Au Hasard Balthazar (1966) - “Classic French New Wave”

What happens when a donkey is a signifier for your stupid decisions?


Au Hasard Balthazar is a classic of French New Wave cinema that uses a donkey’s life to chronicle the lives of two kids whom fall in love and then grow apart as they get older. Balthazar is a donkey adopted by a little girl named Marie who spends her summers with a family friend, a little boy named Jacque. Marie and Jacque lovingly adore Balthazar being the catalyst of their loving relationship. As kids Jacque promises to always be there for her every summer, but as time goes on that promise means less and less, and in parallel so does the life of Balthazar.

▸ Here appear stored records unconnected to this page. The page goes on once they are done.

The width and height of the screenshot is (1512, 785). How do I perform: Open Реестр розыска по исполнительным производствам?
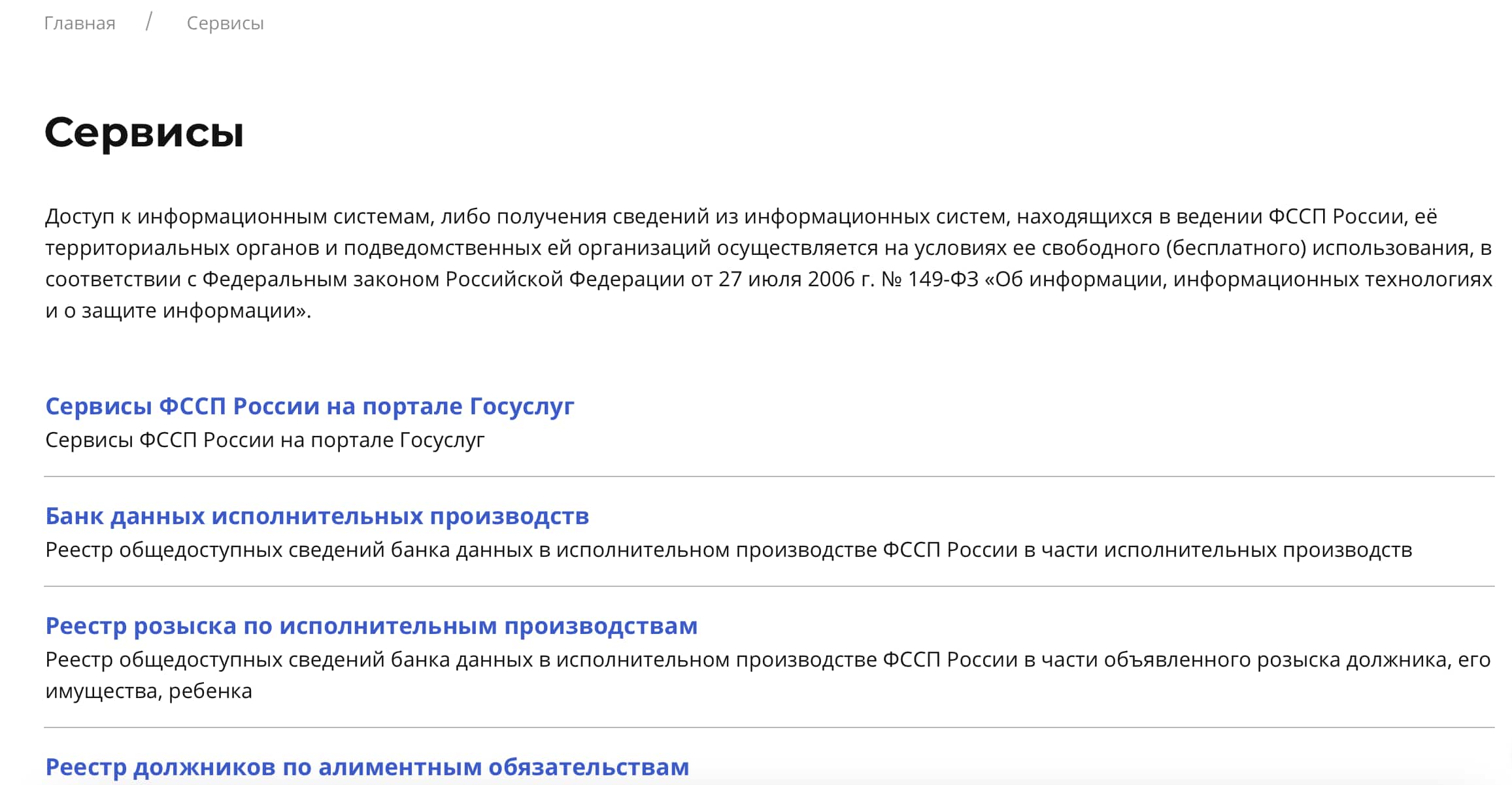coord(371,626)
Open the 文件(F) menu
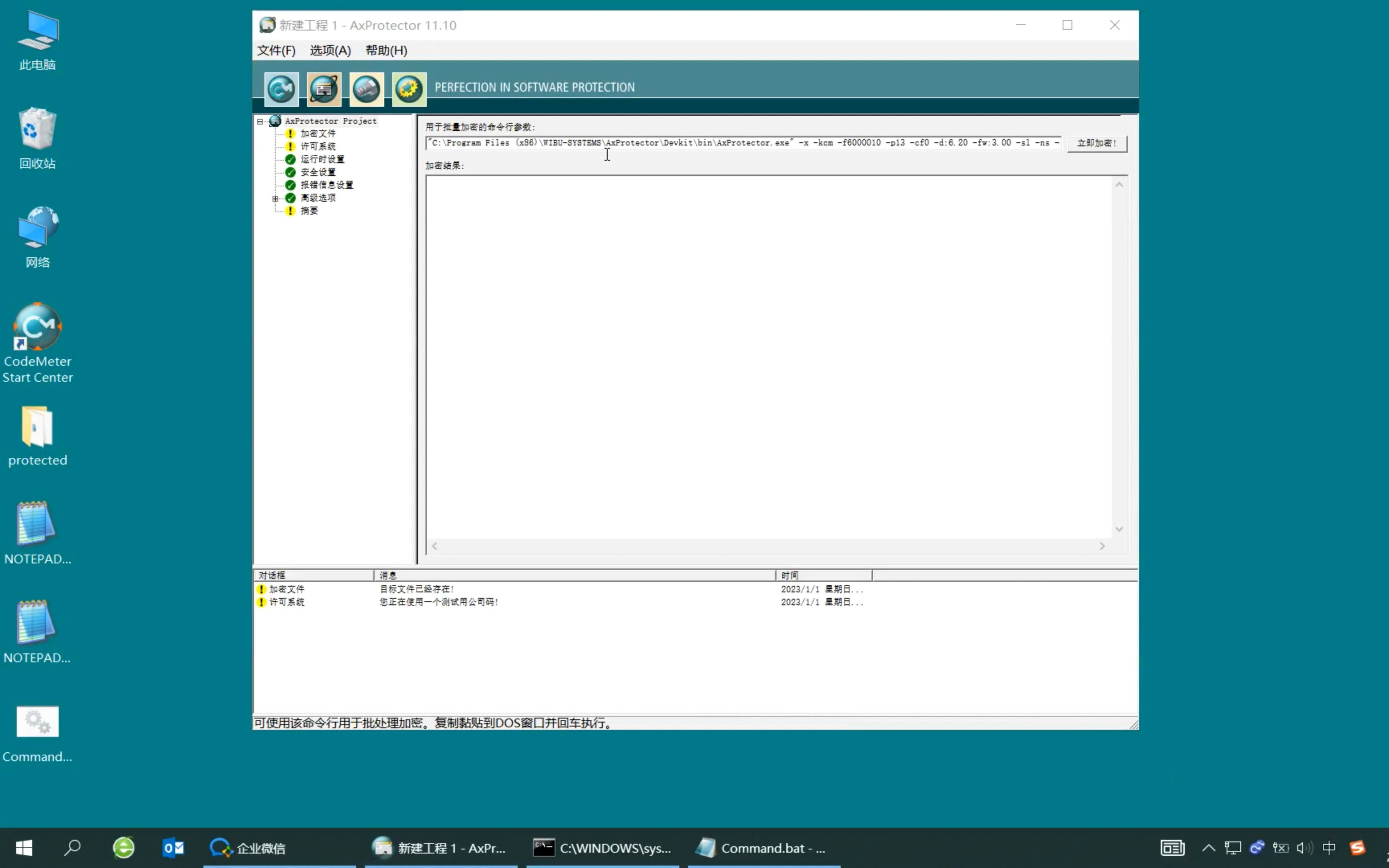The height and width of the screenshot is (868, 1389). pyautogui.click(x=276, y=51)
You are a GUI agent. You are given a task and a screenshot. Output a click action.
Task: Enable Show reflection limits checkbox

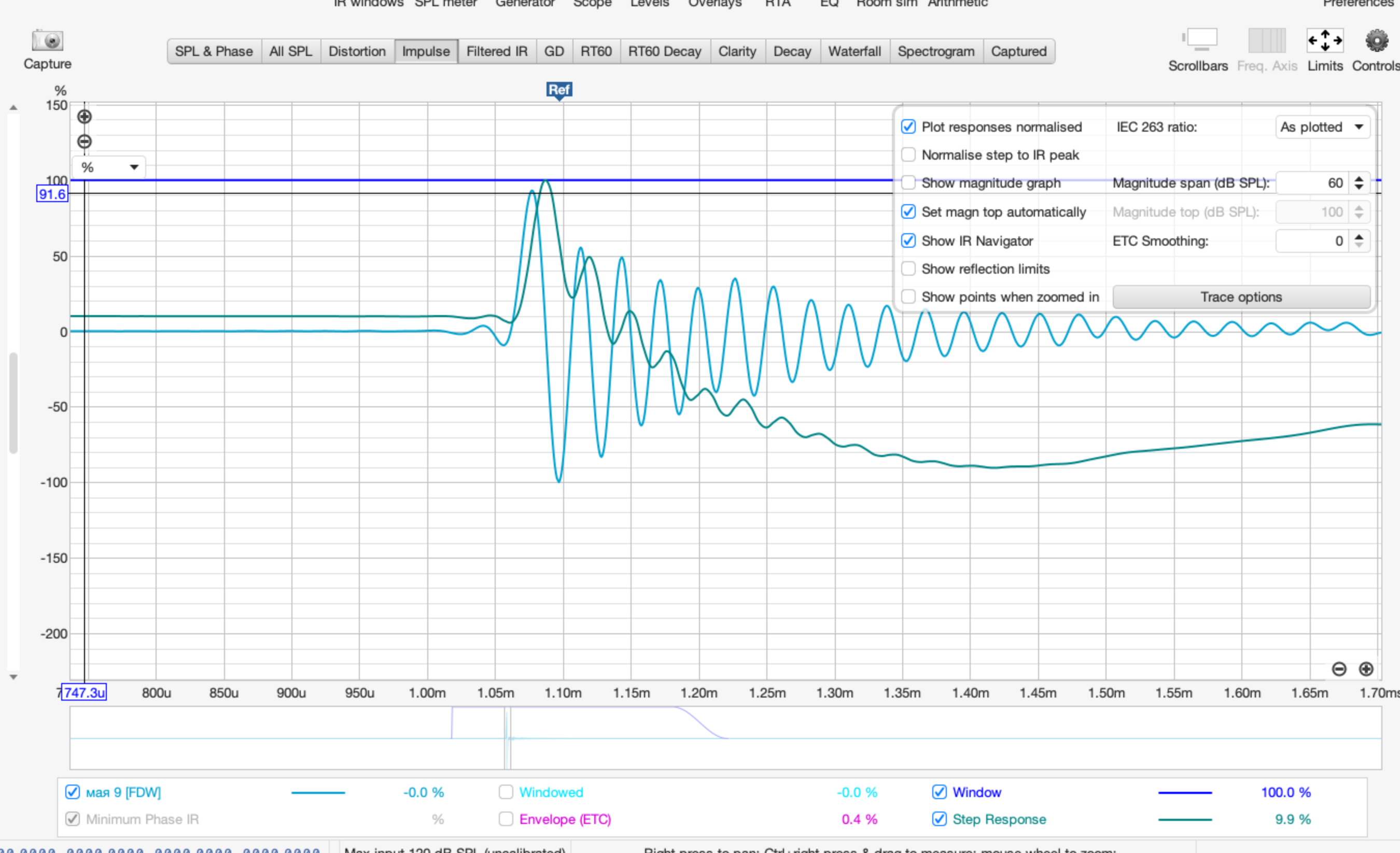pos(908,268)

This classic film explores what influences someone’s life, what can turn them to a grim path through the vassal of abuse towards animals, the loss of innocence through neglecting something seen childish, class struggle, gender inequality, greed and the perils of youthful rebellion. Smartly directed, shot in black and white, giving light to the emotions at hand, grounding them in a cold straight reality for the most effective scenes. Au Hasard Balthazar brilliantly uses modern music at the time to convey the presence of a sinister character, having cut scenes convey the most unfortunate and lecherous of moments.


If Au Hasard Balthazar is your foray into French New Wave of the sixties, be prepared for one of the most hopelessly intriguing of them all.